Did anyone ever tell you people how cool you are?
 
 
XXII:X:II = XXX
03:39 / 23.09.04
The point of contention, as I understand it, may be in what Jack means by "mind-blowing." Plenty of gorefest books have been recommended, but save for the squeamish that's not terribly mindblowing; if you're above the age of consent and read comics it's a good bet you've seen a graphical representation of a human evisceration or twelve. On the other hand, I'd say any work that evokes a sense of gnosis or otherwise existential epiphany is probably fair game. That's the interpretation I ran with. I didn't list my favorites, though there's some overlap, of course. A couple other series/books I think are appropriate:

Paul Auster, Paul Karasik & Dave Mazzuchelli's City of Glass, which has already been disparaged, is likely misunderstood as just an adaptation of Don Quixote into a modern, domestic context. What's overlooked is that Don Quixote is itself a meditation on the boundaries between fiction and reality. City of Glass does it one better by dissolving the visual language of the comic form in a way that supplements the source text into a more synaesthetic experience, at times separating characters from their words while at others making them prisoners of them, sometimes literally.

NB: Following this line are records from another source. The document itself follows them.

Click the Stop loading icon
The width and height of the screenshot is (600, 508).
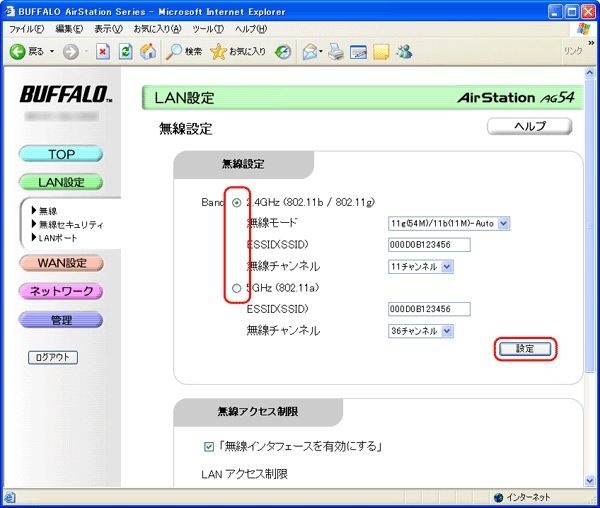(x=102, y=51)
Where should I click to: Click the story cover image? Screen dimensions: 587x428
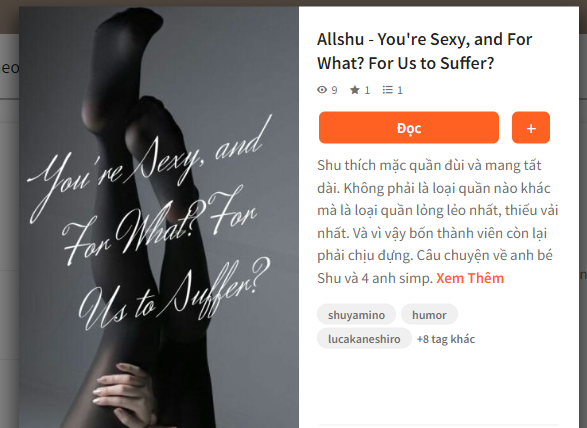coord(159,217)
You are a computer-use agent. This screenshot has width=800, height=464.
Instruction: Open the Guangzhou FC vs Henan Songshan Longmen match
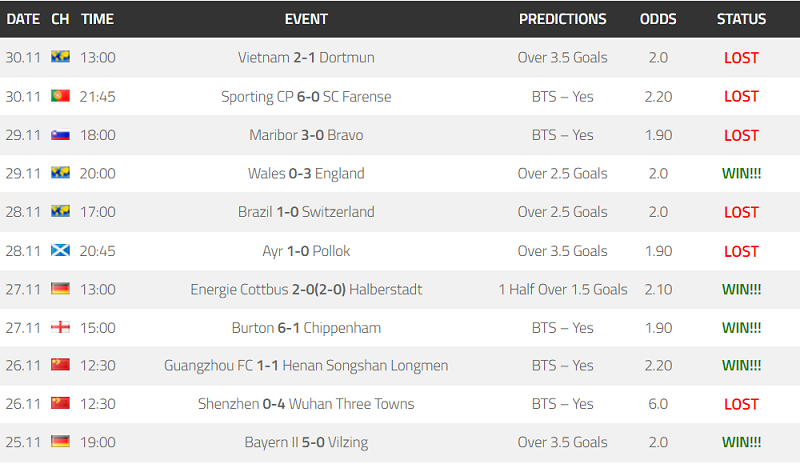pos(306,365)
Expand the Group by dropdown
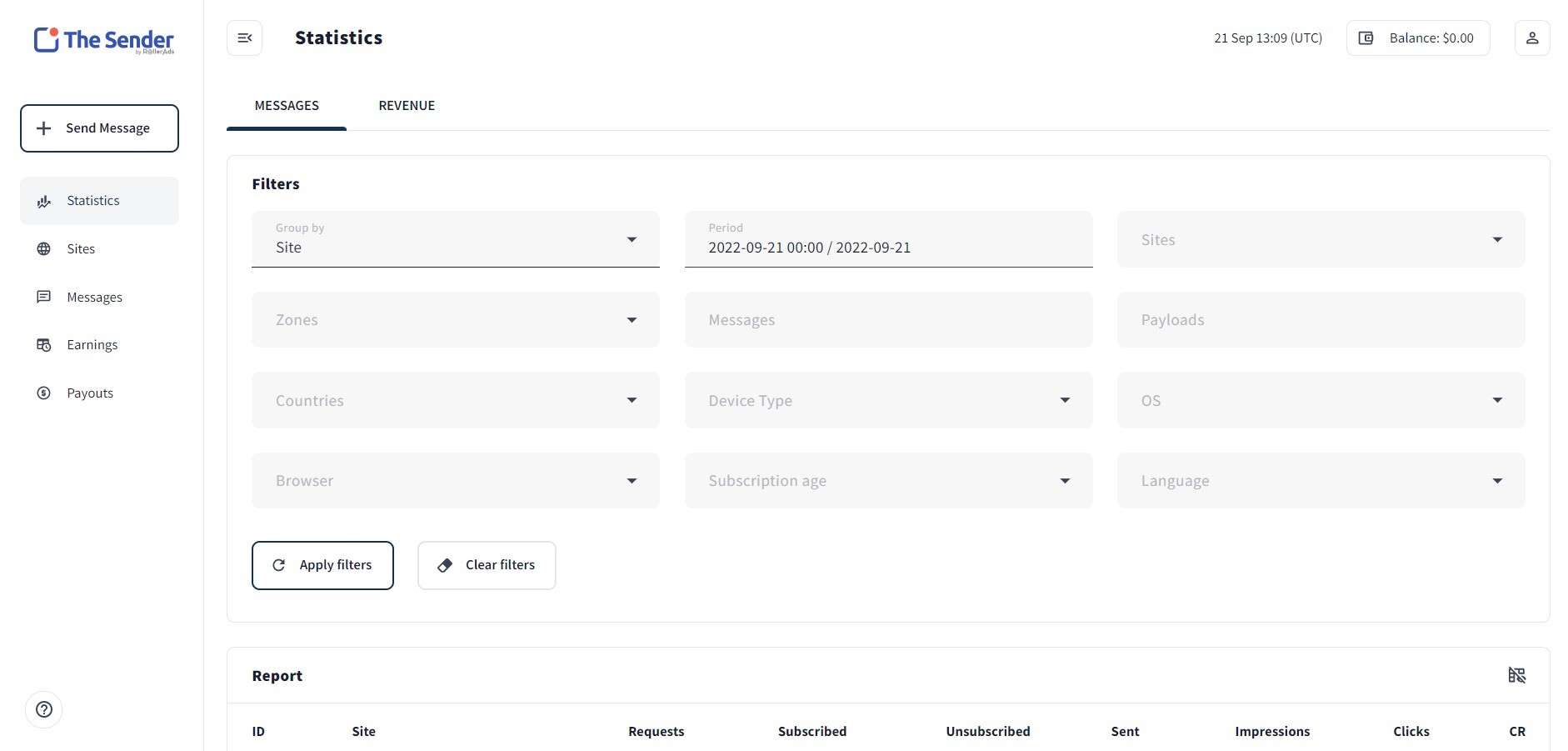This screenshot has height=751, width=1568. (455, 239)
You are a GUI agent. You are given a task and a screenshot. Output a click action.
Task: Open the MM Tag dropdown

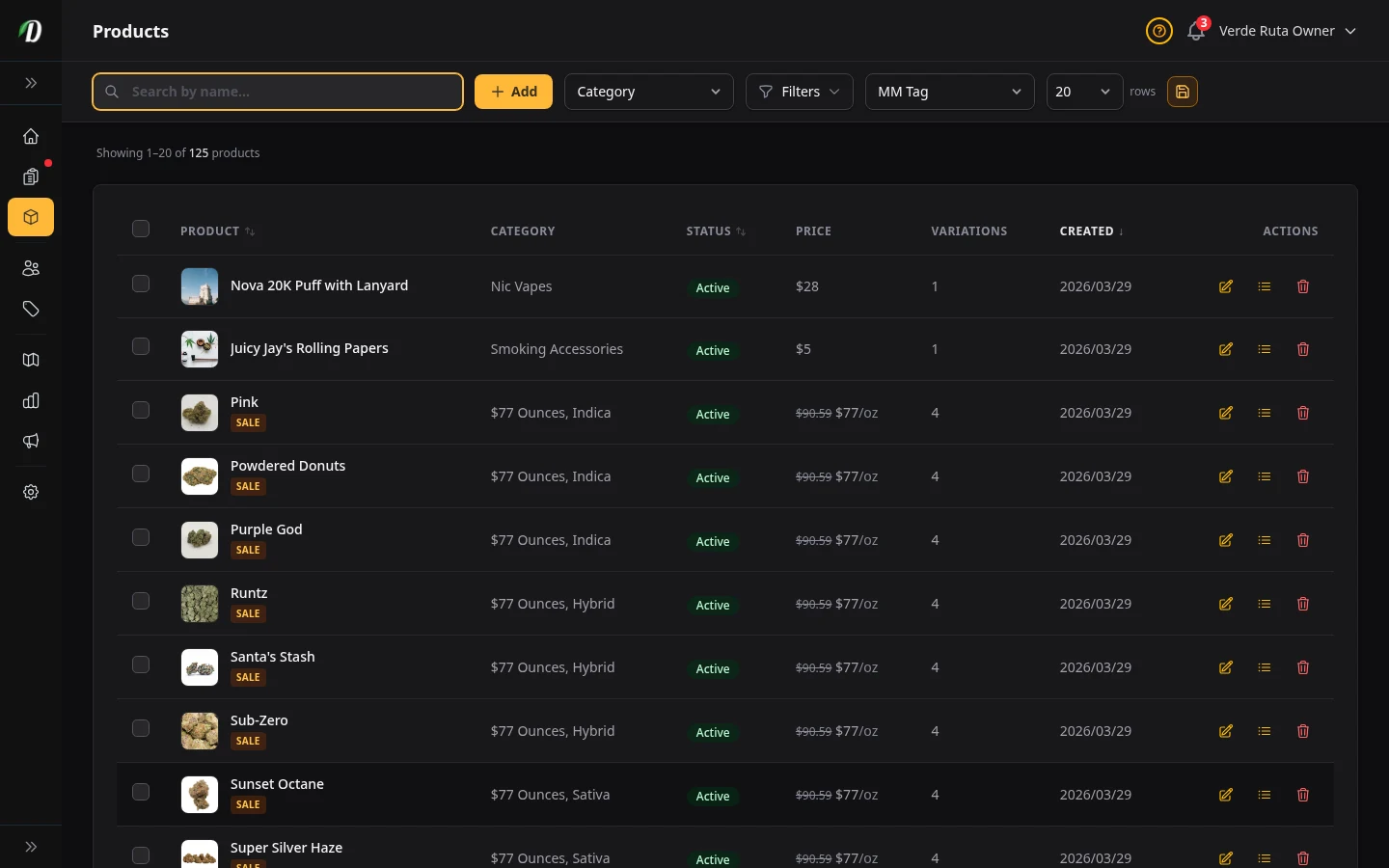coord(949,92)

It's a commentary on both the liberating and entrapping powers of language, and what happens to fictional characters after their stories are over.

Someone already mentioned Phil Hester & Mike Huddleston's The Coffin, and I recommend their sophomore collaboration Deep Sleeper, which began publication at Oni and just finished up through Image. Again, fiction begins to intrude into reality, and a man who's practically sleep-walked through life suddenly finds himself very much awake but unable to actually wake up. In this story characters are trapped less by the semantics of their lives and more by their lives themselves. In the end, it asks whether it's better to live so consciously that you attain a sort of Christhood, or to sublimate enough to carry on the business of life.

Carla Speed McNeill's Finder is definitely one of those series that shows up on most of my lists, and for good reason: the art is wonderful, the characters are fully-fleshed, the world it inhabits is both wondrous and "real," and the ideas it plays with are broadly explored. In a recent storyline, a character named Magri White has become something of a human ISP, a virtual world made up of his rich internal fantasy life, that is so vivid that he's become less of a person than corporate property. Then another facet of his personality, an imaginary brother he'd long forgotten, begins dismembering vistors to this world, which does unpleasant damage to their actual neural pathways. Magri is desperate to rediscover who he is as an individual and make his dreams his own again, but forces out of his control put the kibosh on that. In this storyline the main protagonist of the series, Jaeger, is the image of Magri's imaginary brother, a connection to which has not yet been explained, and seeing as McNeill's comics hero is Dave Sim it may not be for quite some time yet.